In questi giorni, però, oltre al solito odore di asfalto liquefatto, di emissioni preoccupanti di CO2, e di calura opprimente, aleggia in questa zona un sentore caratteristico, misto di croccante, popcorn, zucchero filato, olio da macchina, polvere e sudore. Il tutto accompagnato da un gran vociare in lontananza, di urla a effetto Doppler, di musica confusa sullo stile “unz-unz”.
IL LUNA PARK.
Odio la Fiera e l’ho sempre odiata. Soltanto, avevo capito già in tenera età che nella vita è meglio non accentuare snobismi e spigolature se volevo guadagnarmi un posticino al sole.. e rassegnarmi a seguire le masse. Il che era la strada più facile in tante occasioni, ma mi metteva a durissima prova quando era ora di unirsi alla comitiva e andare alla Fiera.
In primis: io sono stanziale. Non mi piace la vita da girovaghi, e, per quanto le loro roulotte siano favolose e giganti, hanno comunque il cesso chimico, e scusate se è poco.
Poi: I giostrai avevano figli bellissimi, ragazzi e ragazze con occhi, capelli, fisici da paura.. ma che stavano “in sgirandola” tutto il giorno e inevitabilmente la polvere gli si depositava addosso, per cui avevano sempre quella patina di scuro e “musnento” (soprattutto nel collo e nelle pieghe delle mani) da cui mi sono sempre tenuta molto alla larga.

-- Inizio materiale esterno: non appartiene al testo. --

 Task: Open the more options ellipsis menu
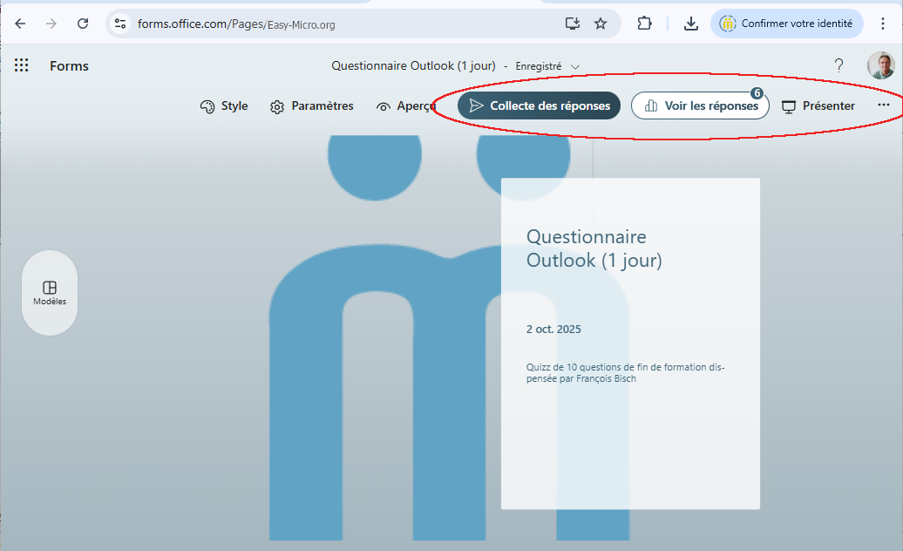[x=883, y=105]
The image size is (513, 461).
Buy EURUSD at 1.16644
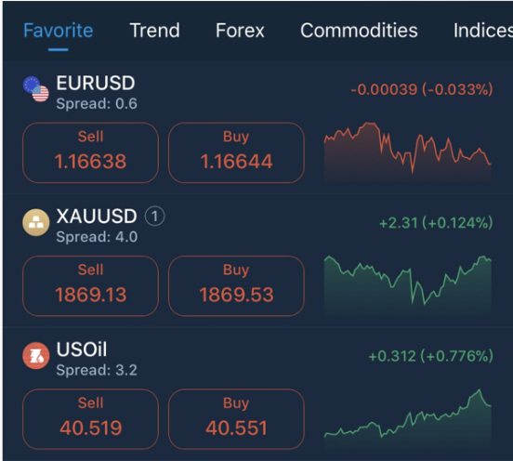[236, 152]
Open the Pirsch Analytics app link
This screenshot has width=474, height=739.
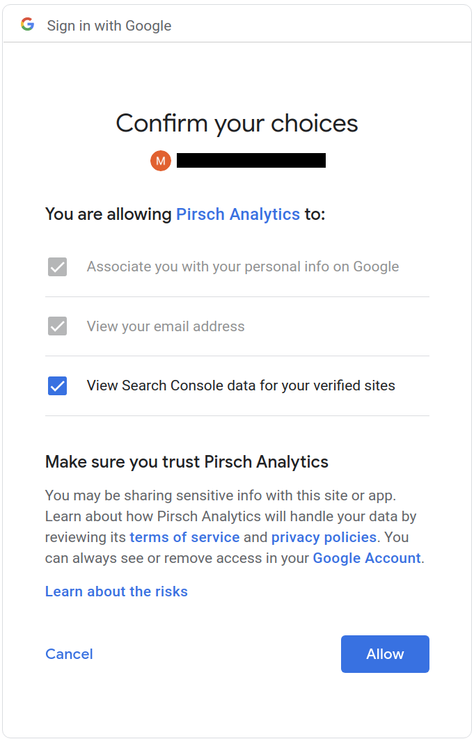pos(238,214)
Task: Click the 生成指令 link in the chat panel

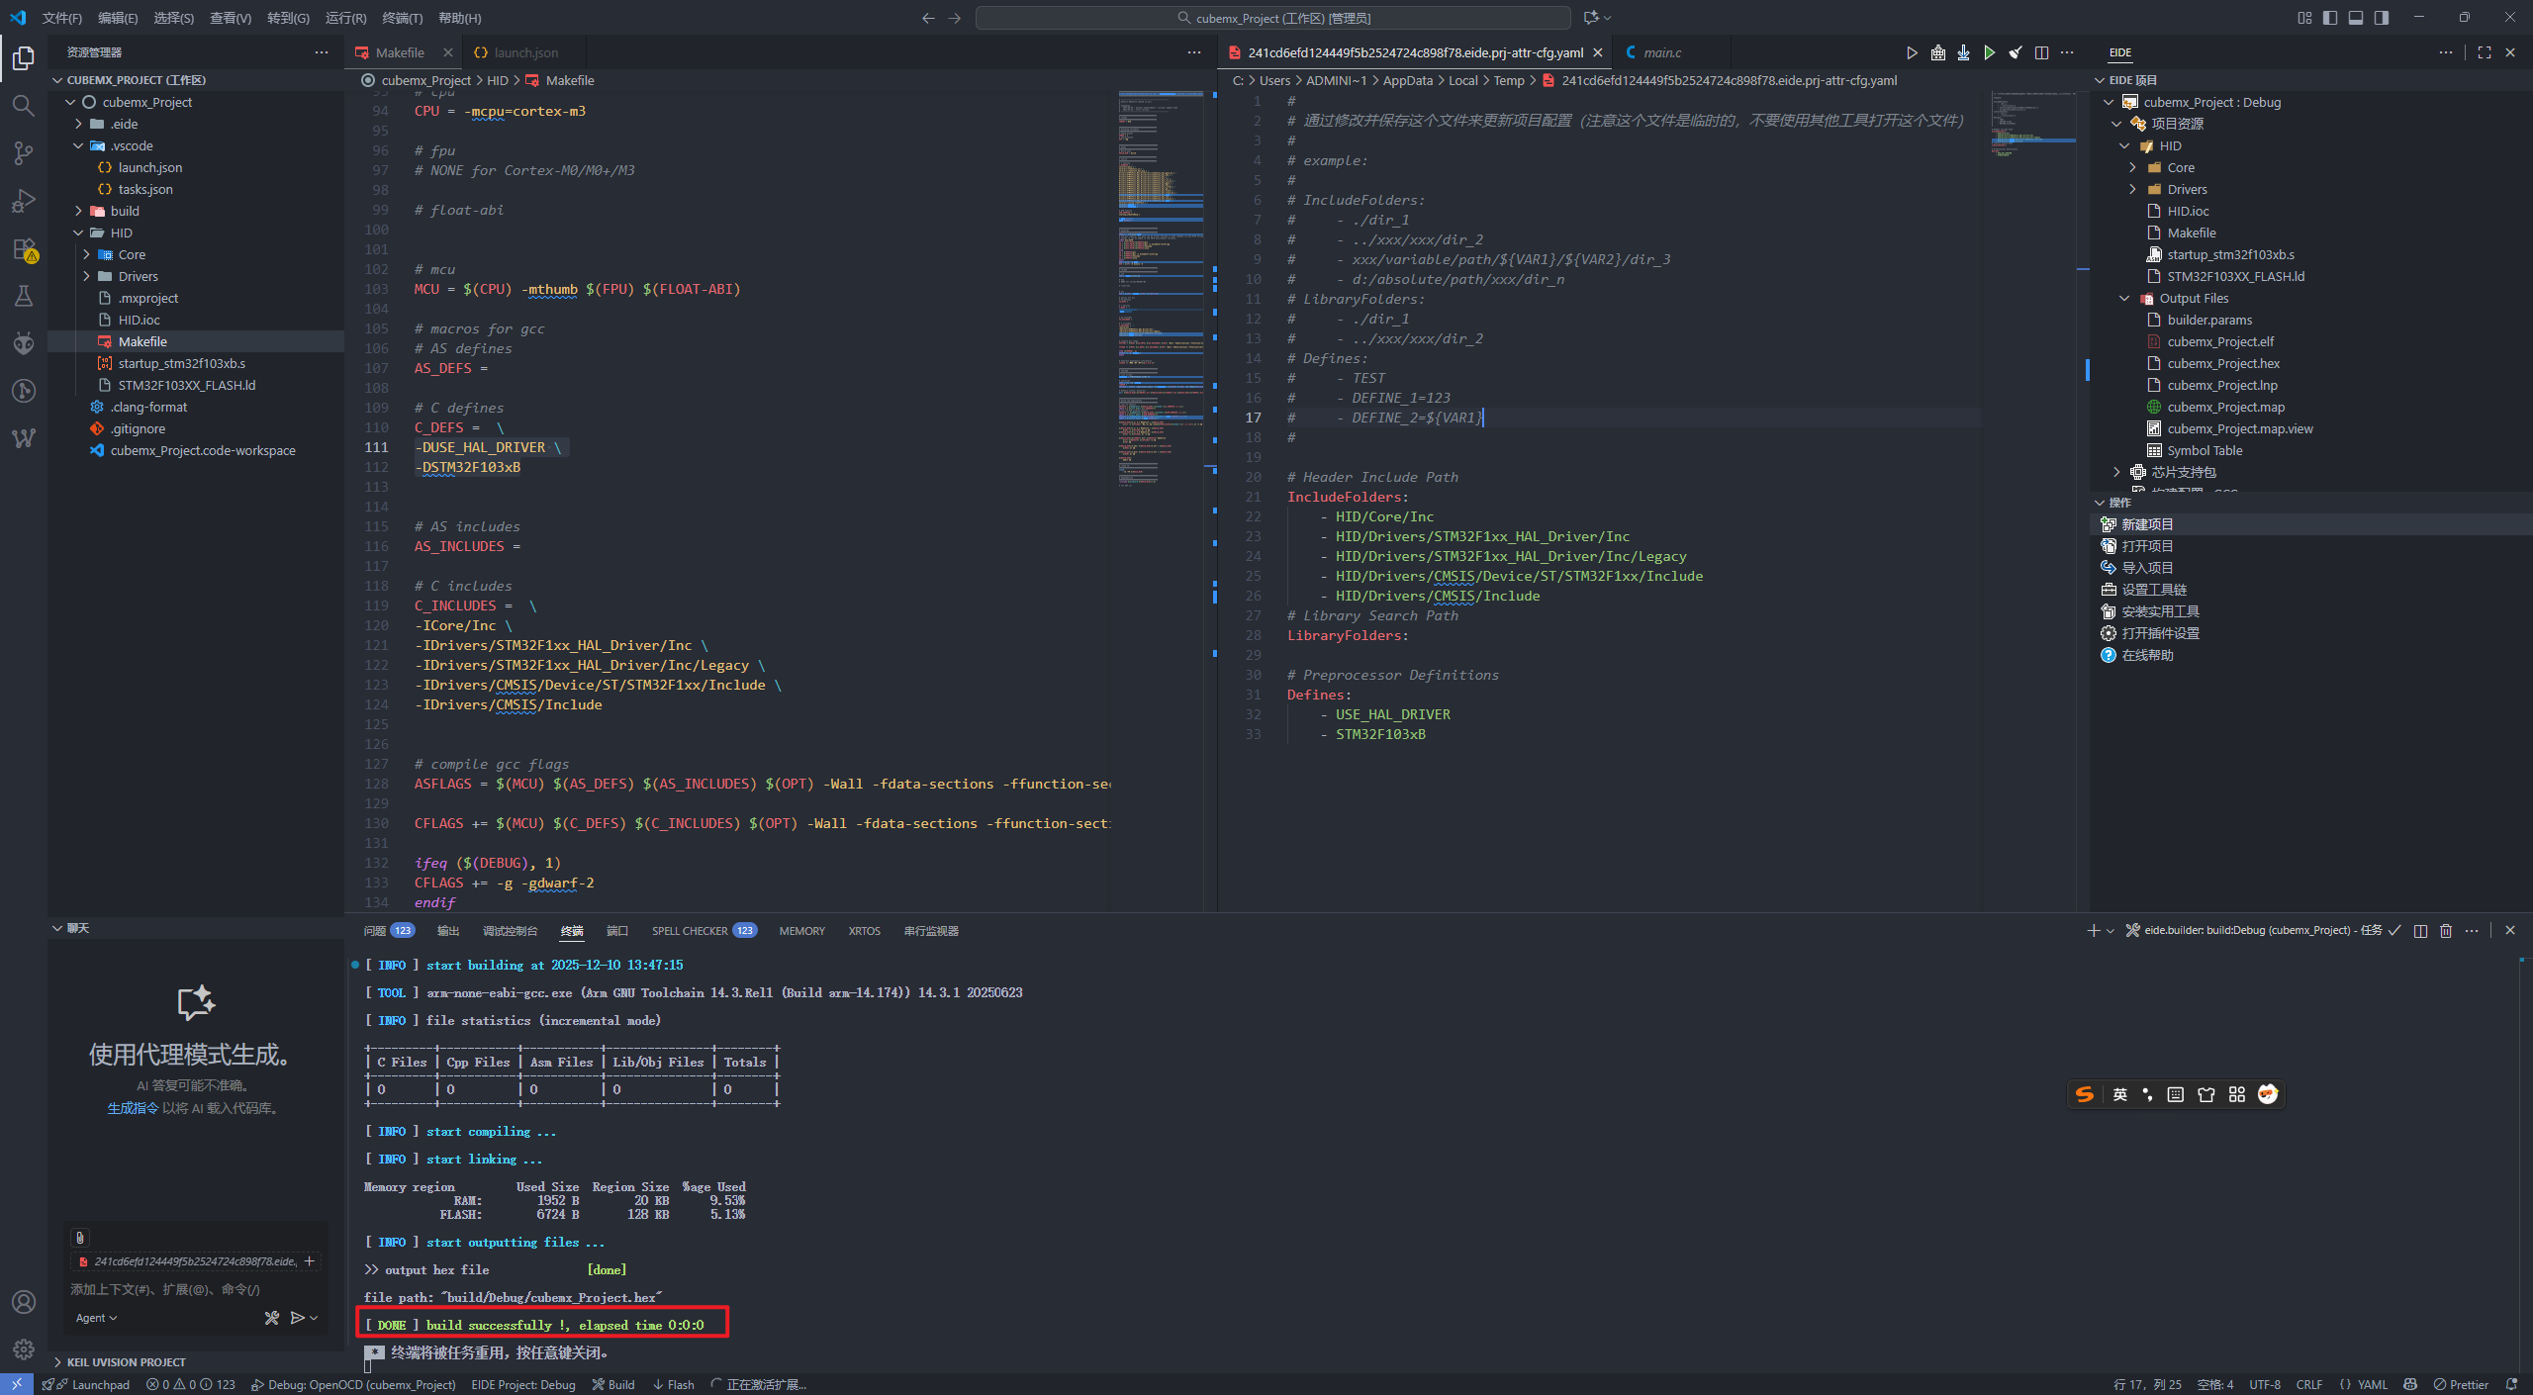Action: coord(133,1108)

Tutta la verità? Io avevo paura. Non sono mai stata una di quelle che gode con le scariche di adrenalina. Per dirla tutta: le uniche scariche che potevo avere sulle Montagne Russe erano intestinali, perché me la facevo letteralmente addosso.
Non capivo né capisco tuttora che gusto ci fosse a trovarsi per 5 minuti di orologio a testa in giù appesi sul vuoto, né a rotolarsi in una gigantesca ruota da criceti, né a sentire lo stimolo del vomito sul galeone. Da che mondo è mondo, la testa è fatta per stare su e i piedi giù, possibilmente ben ancorati a terra.
Se avessi anche solo esternato dubbi e paure, mi sarei scavata la fossa da sola: sarei stata sfottuta a vita, per cui per anni, tra morte sociale e morte vera e propria, ho preferito rischiare la seconda. I dieci minuti del giro in giostra erano i più lunghi della mia vita, ma la tortura era, quando finalmente l’ordigno toccava terra, dissimulare lo spavento e anzi, lamentarmi perché era durato troppo poco.
Non ridete, per pietà. A me facevano paura anche la casa degli orrori e il bruco Mela, e il labirinto degli specchi mi rendeva claustrofobica, tanto che in più occasioni il giostraio, avvilito, mi apriva le porte e mi faceva uscire di nascosto.
Al Tagadà credo di avere seriamente rischiato un trauma cranico, perché se volevi essere davvero toga, mica dovevi stare buona buona attaccata al cordolo mentre il sifone faceva andare su e giù la padellona (nooooooooooo!): se volevi essere davvero figa, dovevi mollarti e sussultare al ritmo della musica, mentre tutti ti si buttavano addosso e sembrava di essere in un girone infernale.
Alla sera venivo restituita alla mia vita di sempre ammaccata e puzzolente, e ogni volta speravo che mia madre, esasperata, cominciasse a dire che non ci sarei potuta più andare perché era un brutto ambiente, spendevo troppi soldi, tornavo sempre a casa in uno stato pietoso (una volta addirittura senza una scarpa!): invece mi guardava a malapena e mi diceva di andarmi a lavare almeno le mani, pensando molto demagogicamente che proibirmelo non sarebbe servito a niente. Non sapeva che avrei dato qualsiasi cosa perché mi tenesse chiusa in camera mia a studiare latino quei 15 giorni malefici in cui essere me stessa era troppo difficile.